Re: Best practices (like for file I/O)

Alf P. Steinbach

unread,

Dec 23, 2015, 1:03:05 PM12/23/15

to

On 12/23/2015 5:20 PM, Stefan Ram wrote:
> I am thinking about writing a program that reads from a text file.
>
> I wonder what the best practices are to do this in C++.

That I don't know, but there are lots of UNGOOD practices.

> For example, I could use »getchar« and assume that the program
> is used from the command line with shell redirection of stdin
> via »<« or I could accept the path of the file via »argc« and
> then construct an »ifstream« object. Which possibility is better?

None of those are good for portable code.

In both cases the main problem is dealing properly with text encodings.

Using the "main" arguments to denote filenames fails in general in
Windows, because for the general case they simply can't encode the
filenames. The C++ standard suggests that the "main" arguments should be
multibyte-encoded, and that could have worked, but the one and only
"main" argument encoding convention in Windows before that and after
that is Windows ANSI, which in Western countries is some single byte per
character encoding.

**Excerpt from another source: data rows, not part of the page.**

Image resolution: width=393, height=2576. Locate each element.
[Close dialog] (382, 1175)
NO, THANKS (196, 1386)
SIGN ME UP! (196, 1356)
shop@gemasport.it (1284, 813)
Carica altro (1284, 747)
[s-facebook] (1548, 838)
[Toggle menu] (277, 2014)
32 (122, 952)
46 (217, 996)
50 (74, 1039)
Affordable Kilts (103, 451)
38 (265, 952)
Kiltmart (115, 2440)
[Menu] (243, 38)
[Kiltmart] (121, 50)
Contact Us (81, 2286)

I.e. the standardization process did not standardize
or accommodate the existing practice, but innovated in a
Windows-unfriendly way. There are other oddities resulting from that
Unixland/Microsoft political conflict, e.g. that a standard C++ program
can't copy its standard input exactly to its standard output except in
Unixland, and that Windows' wide characters are in direct conflict with
the standard's requirements: there can't be a practically useful and
also fully conforming C++ implementation for Windows, ever. If these
victims of the conflict had been important then it would have been
tragic indeed. Happily, as it is it's just very absurd, something we can
look at and say, "what idiots!", nothing more.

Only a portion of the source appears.